PARIS: A goal-rich European football season suggests Euro 2012 could be a high-scoring tournament, despite the likely preponderance of apparently conservative single-striker formations.
The 2011-12 campaign was one of the most prolific in the modern history of the European game.
Barcelona and Real Madrid both smashed through the 100-goal barrier in La Liga, the Catalans amassing 114 goals and champions Madrid plundering 121 to obliterate the 107-goal season record set by John Toshack's Madrid side in 1989-90.
There were freak scorelines in the English Premier League – notably Manchester United's 8-2 annihilation of Arsenal – and the goals-per-game ratio climbed in all five of Europe's major leagues except the already high-scoring German Bundesliga.
The continent's leading goalscorers sent records tumbling, and not just Lionel Messi and Cristiano Ronaldo, who claimed 96 league goals between them.
Klaas-Jan Huntelaar was the first player to notch 29 goals in Germany since Karl-Heinz Rummenigge in 1981, while his Dutch team-mate Robin van Persie became only the fourth player to reach the 30-goal mark in England since 2000.
Despite a steadily diminishing goals-per-game ratio at recent World Cups (from 2.71 in 1994 to 2.27 in South Africa in 2010), the goals do not appear to be drying up in the European Championship.
Both Euro 2004 and Euro 2008 averaged 2.48 goals per game, which was less than the 2.74 goals per game recorded at Euro 2000 but more than the rather disappointing 2.06 witnessed at Euro 1996 in England; the first tournament to feature 16 teams.
Tactically, the 4-2-3-1 formation is likely to dominate as it did at the 2010 World Cup, where the three European semi-finalists – Germany, the Netherlands and eventual champions Spain – all deployed versions of the same system.
All three are expected to keep faith with the 4-2-3-1 shape, although their approaches will differ: Spain are renowned for their 'tiki-taka' passing style, while both Germany and Holland rely more on fleetness of foot in attack.
Laurent Blanc's determination to cram as many attack-minded players into his team means that France are likely to stick to the 4-3-3 system that was adopted to impressive effect in the recent 2-0 friendly defeat of Serbia.
Italy were set out in a classically Italian 4-3-1-2 in their only pre-tournament friendly match, against Russia, but the 3-0 defeat inflicted upon them may prompt coach Cesare Prandelli to adapt his approach.
He has hinted that he could introduce a three-man defence of Andrea Barzagli, Leonardo Bonucci and Giorgio Chiellini – the Juventus trio who let just 20 goals past them in their side's Serie A title triumph last season.
“There's a block of seven Juve players in the squad and it's thought that the (3-5-2) system would be beneficial for several reasons,” says James Horncastle, a football writer specialising in Italian football.

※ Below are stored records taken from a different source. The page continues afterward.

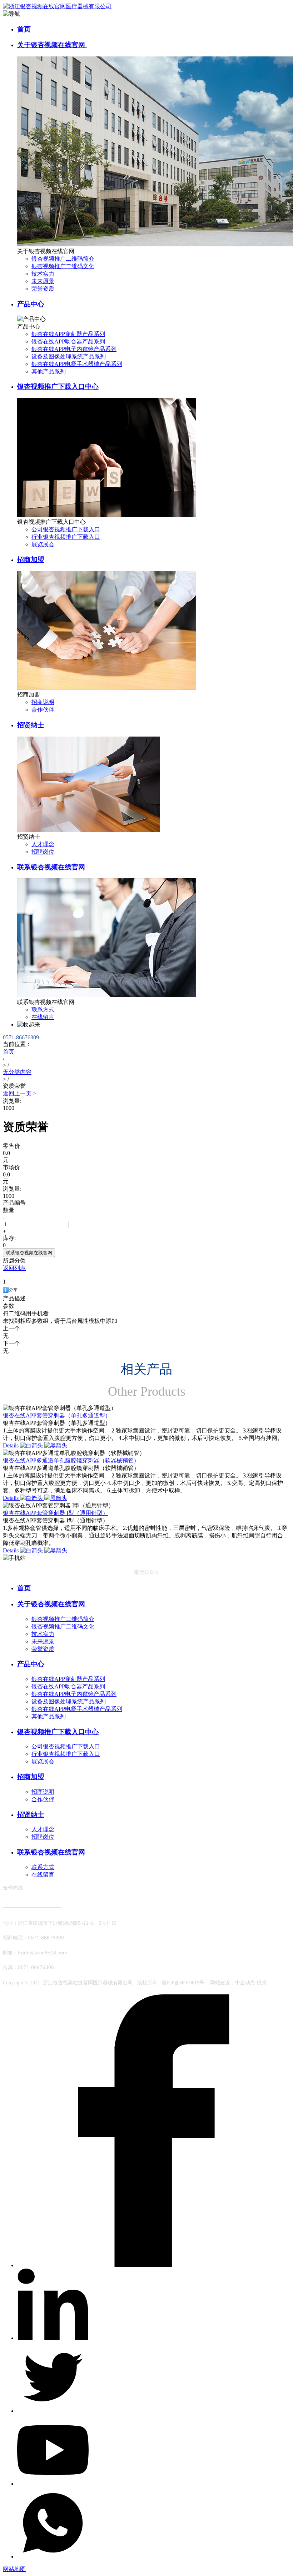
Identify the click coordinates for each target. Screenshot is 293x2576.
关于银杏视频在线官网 (52, 45)
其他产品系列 (48, 371)
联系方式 (42, 1009)
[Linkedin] (53, 2338)
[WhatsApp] (53, 2557)
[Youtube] (53, 2484)
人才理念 (42, 844)
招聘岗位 (42, 852)
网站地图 (14, 2569)
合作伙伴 (42, 710)
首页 (24, 29)
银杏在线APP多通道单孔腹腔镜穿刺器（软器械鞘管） (71, 1460)
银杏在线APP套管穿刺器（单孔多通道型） (57, 1415)
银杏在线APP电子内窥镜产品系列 (73, 349)
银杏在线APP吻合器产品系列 (68, 341)
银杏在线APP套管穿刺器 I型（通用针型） (55, 1513)
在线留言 (42, 1017)
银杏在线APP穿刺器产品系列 (68, 334)
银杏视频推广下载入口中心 (58, 386)
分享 (13, 1289)
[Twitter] (53, 2411)
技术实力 (42, 274)
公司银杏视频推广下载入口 (65, 529)
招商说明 (42, 702)
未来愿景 (42, 281)
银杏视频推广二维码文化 (62, 266)
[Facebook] (153, 2265)
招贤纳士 (30, 725)
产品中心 (30, 304)
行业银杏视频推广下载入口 (65, 537)
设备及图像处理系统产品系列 (68, 356)
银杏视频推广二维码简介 (62, 259)
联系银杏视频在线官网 (51, 867)
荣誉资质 (42, 289)
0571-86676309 (21, 1037)
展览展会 (42, 544)
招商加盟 (30, 559)
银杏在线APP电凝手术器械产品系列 (76, 364)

“The spine of the team has played it often this season; it's fresher and comes easier to them than the 4-3-1-2, which many have had to re-learn; and why not channel the confidence and winning mentality Juve players show and transplant it to Italy?”
England could be one of the few leading sides to play with two central forwards, given new coach Roy Hodgson's longstanding preference for the 4-4-2 formation.
“If you play with two (forwards), you have the added advantage that whoever receives the ball has someone in close support at all times,” says Hodgson.
“And if balls are going to be played forward, you've got someone to threaten the back of the defence.”
However, Wayne Rooney's absence through suspension for the first two matches of the Euro encouraged Hodgson to experiment in England's warm-up games, with Ashley Young deployed in support of a lone striker in a 4-4-1-1 system in both matches.
On the whole, innovation is likely to be thin on the ground. At major tournaments, coaches have only a limited amount of time to drill their players and the emphasis usually falls on pragmatism rather than tactical creativity.